52 Ancestors in 52 Weeks - Week 33 Family Legend - A Bible and a Gun

The 52 Ancestors prompt for this week is "Family Legend". It isn't unusual for a family to have some sort of legend. Maybe it's a legend surrounding the family's arrival in a country or that there's an ancestral castle waiting to be claimed. Maybe it's a story about how you're supposedly related to someone famous. You could explore how you proved or disproved the story. Then there are the "tall tales" that seem to get taller at every telling!

My father told me quite a few stories about his grandfather's adventures as county sheriff during the 1920s. Charles Creeden was the County Sheriff of Mercer County, OH from 1923-1927. One legend I've been able to prove during Charles' time as sheriff involved a skirmish at the opening of the Mercer County courthouse where Charles turned the fire hoses on an unruly mob. I was also able to find an article about the arrests of farmers for having stills (or hootch!) on their farms during prohibition.

Another of my father's stories involved a gunfight that broke out when Charles and his deputies tried to serve papers on a local pastor. They approached the person in question on his way to church and he pulled a gun out from under his bible and shot at them! A bullet grazed Charles in the head and left a scar. The sheriffs shot back and the shooter was arrested.

I've searched for a newspaper article on this story before with no luck, but this time I had some success.

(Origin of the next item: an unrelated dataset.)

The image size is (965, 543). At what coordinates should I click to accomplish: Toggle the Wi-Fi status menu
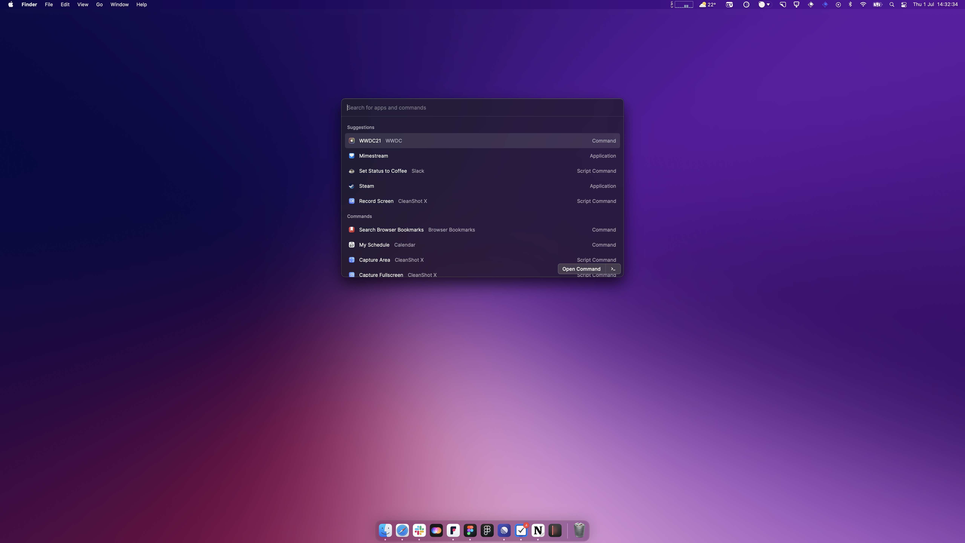coord(863,4)
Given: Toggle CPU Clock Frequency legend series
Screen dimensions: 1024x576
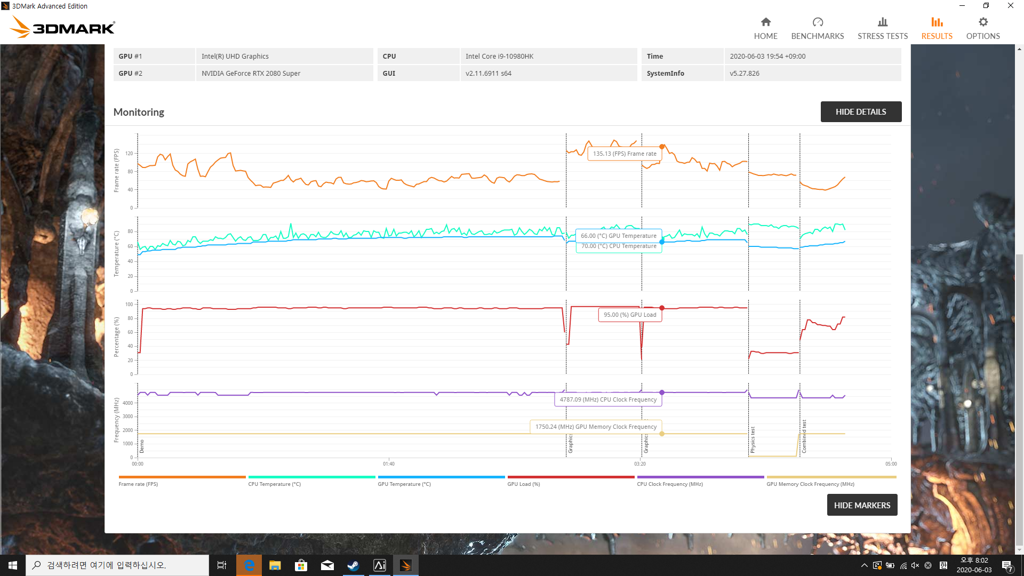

The above article was published in the News-Journal in Mansfield, OH on March 24, 1925 and is available on It seems to confirm most of the story. It's interesting that it doesn't mention Charles being shot, but I'm guessing the injury was fairly minor. It also doesn't mention the details about a pastor or pulling the gun out from under a bible, so hard to say if that is true or if my great-grandfather was just adding a bit of color to the story! Given that Hein was on his way to church, it certainly seems possible.

One final thing I wondered about was the levy of execution mentioned in the article. According to, this is a court order authorizing a levy on (or seizure) of property or other asset to satisfy a creditor. No wonder Mr. Hein didn't want to answer the door when the sheriffs came to his house!

#52Ancestors is a series of weekly family history prompts developed by Amy Johnson Crow.